28 U.S.C. § 2243. "Under this provision the District Court has a duty to screen out a habeas corpus petition which should be dismissed for lack of merit on its face." Allen v. Perini, 424 F.2d 134, 141 (6th Cir. 1970), cert. denied, 400 U.S. 906. "The Advisory Committee Notes accompanying Rule 4 explain that under [28 U.S.C.] § 2243 it is the duty of the court to screen out frivolous applications and eliminate the burden that would be placed on the respondent by ordering an unnecessary answer." Welch v. Mukasey, 589 F.Supp.2d 178, 180 (N.D.N.Y. 2008) (internal quotation marks and citations omitted); see Garcia v. Dep't of Homeland Sec., No. 10-CV-246 (MAT), 2010 WL 1630412, at *1 (W.D.N.Y. Apr. 21, 2010) (dismissing a habeas petition filed pursuant to 28 U.S.C. § 2241), aff'd, 422 F. App'x 7 (2d Cir. 2011); see also Kiser v. Johnson, 163 F.3d 326, 328 (5th Cir. 1999).
"Rule 2(c) of the Rules Governing Section 2254 Cases in the United States District Courts (the `Habeas Rules'), requires a petitioner to, `(1) specify all the grounds for relief available to the petitioner; [and] (2) state the facts supporting each ground[.]'" McNally v. O'Flynn, No. 10-Civ-00921 (MAT), 2012 WL 3230439, at *2 (W.D.N.Y. Aug. 6, 2012). "[A] habeas claim may be summarily dismissed where the allegations are `vague, conclusory, or palpably incredible.'" Morgan v. Lee, No. 11-Civ-0390 (MAT), 2012 WL 5336167, at *9 (W.D.N.Y. Oct. 26, 2012) (quoting Dory v. Comm'r of Corr. of State of N.Y., 865 F.2d 44, 45 (2d Cir. 1989)).
The instant Petition's allegations are barely coherent. Petitioner appears to claim that he is being held in violation of his constitutional rights on the ground that his prior conviction was unlawfully, fraudulently, or otherwise improperly obtained. (Dkt. 1 at 6-7). It is not at all clear as to why this could be the case, and Petitioner supports this contention with mere conclusory assertions. In addition, Petitioner also seems to contend that his conviction does not exist, (Dkt. 1 at 4-5), and that "the People of the State of New York" have "denied knowledge or information sufficient to form a belief" regarding his arrest, indictment, and subsequent conviction (id. at 2). Again, these assertions are unsupported by any coherent factual allegations. Thus, the Court will deny Petitioner's motion to proceed in forma pauperis, without prejudice, and summarily dismiss the Petition, without prejudice, due to its vagueness, incoherence, and frivolous nature. See McNally, No. 10-Civ-00921 (MAT), 2012 WL 3230439, at *2; Morgan, No. 11-Civ-0390 (MAT), 2012 WL 5336167, at *9; see also Gonzalez v. Hollingsworth, No. CIV. 15-2993 (RBK), 2015 WL 4094613, at *2 (D.N.J. July 7, 2015). Petitioner will be permitted to refile a habeas petition within thirty (30) days of this Order, containing the proper degree of detail and clarity to satisfy the pleading requirements and to permit the Court to understand the nature of Petitioner's claims. If Petitioner elects to do so, the Court will reopen Petitioner's action and screen the newly filed petition.
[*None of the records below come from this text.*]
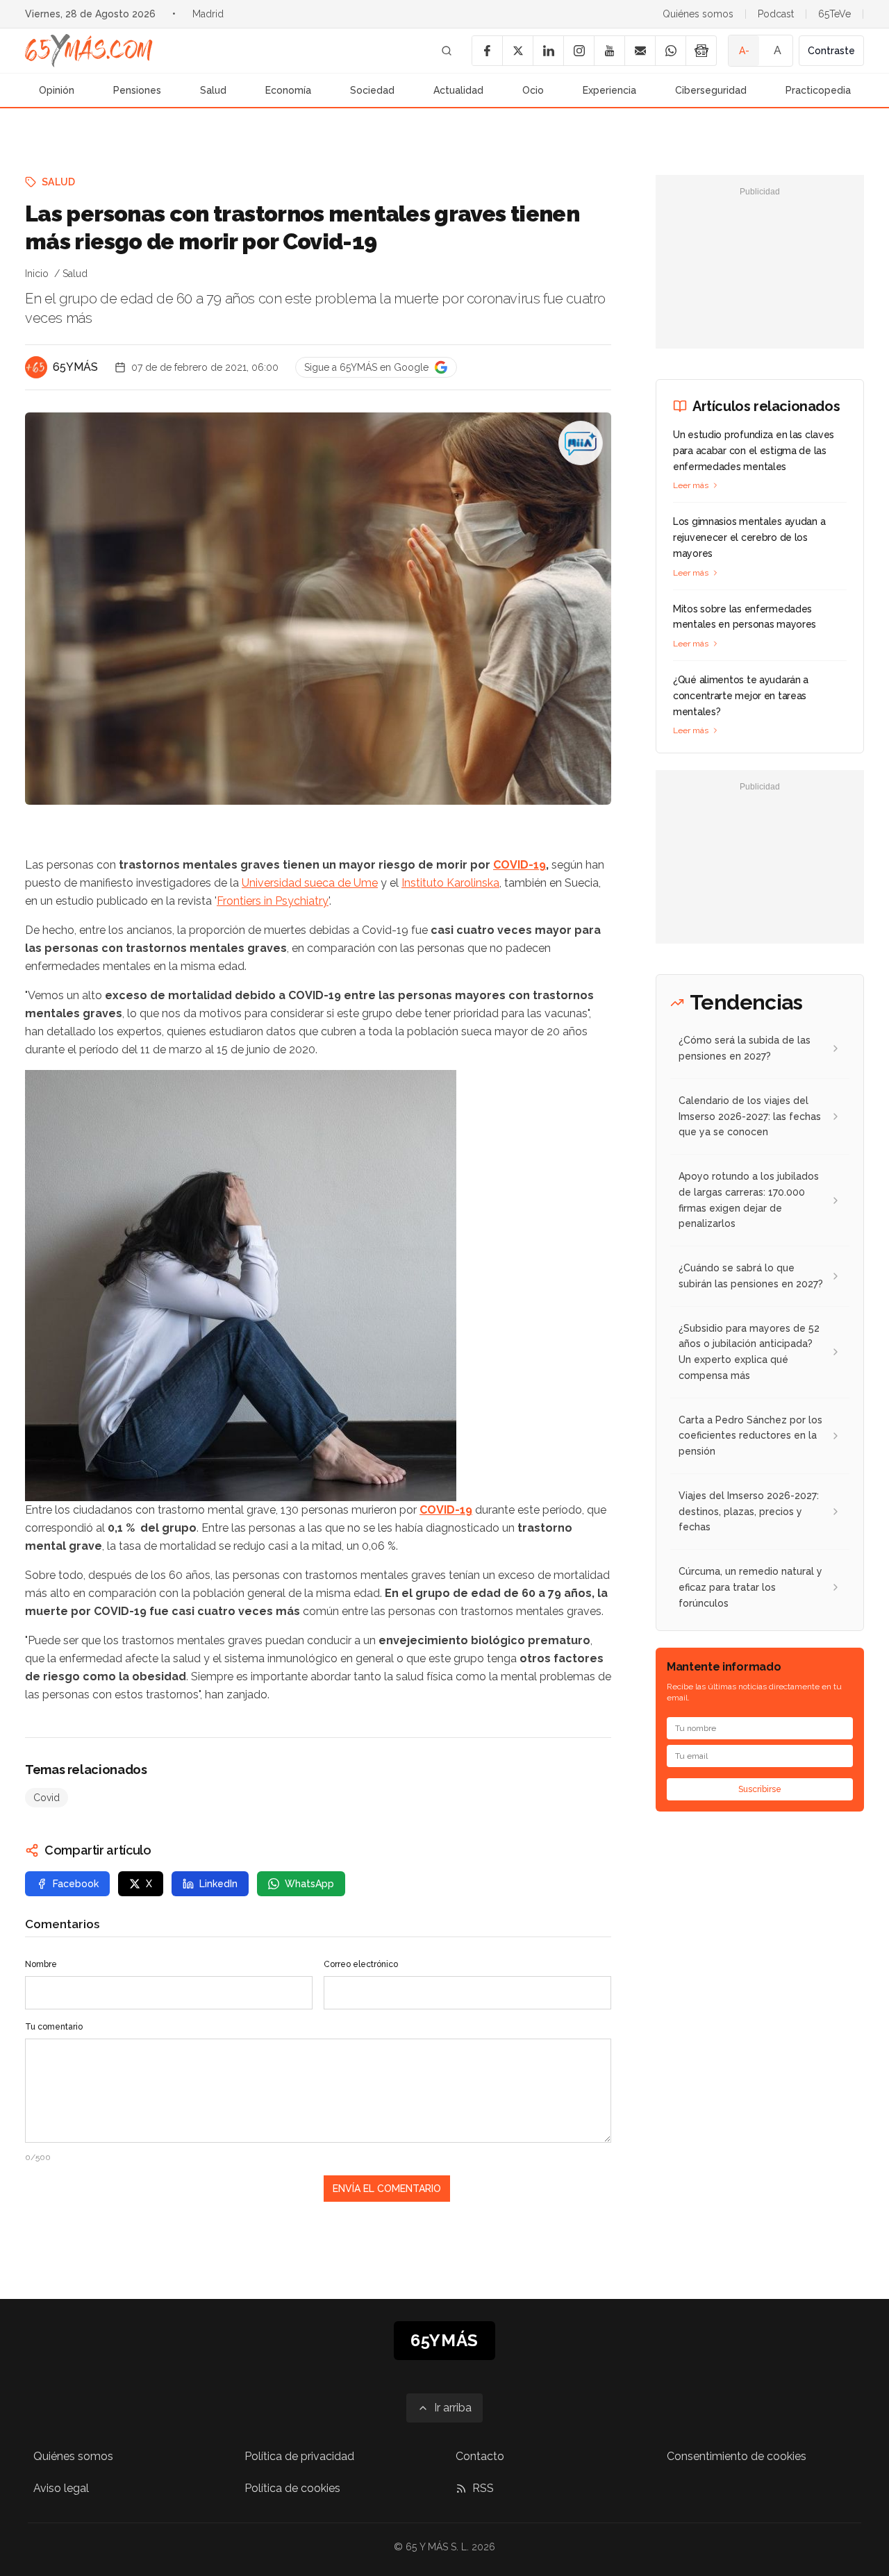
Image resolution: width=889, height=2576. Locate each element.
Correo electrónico (361, 1964)
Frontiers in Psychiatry (273, 901)
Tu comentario (54, 2027)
IT IS HEREBY ORDERED that Petitioner's application for stay of removal is hereby DENIED, with prejudice;
FURTHER, that Petitioner's application to proceed in forma pauperis is hereby DENIED, without prejudice;
FURTHER, that Petitioner's habeas petition is DISMISSED, without prejudice;
FURTHER, that if Plaintiff wishes to reopen this action, he shall notify the Court, in writing, no later than thirty (30) days from the date of this Order; Plaintiff's writing shall include a new habeas petition that satisfies the pleading requirements; and
FURTHER, that upon Plaintiff's submission of a new habeas petition, the Clerk of Court shall re-open this case.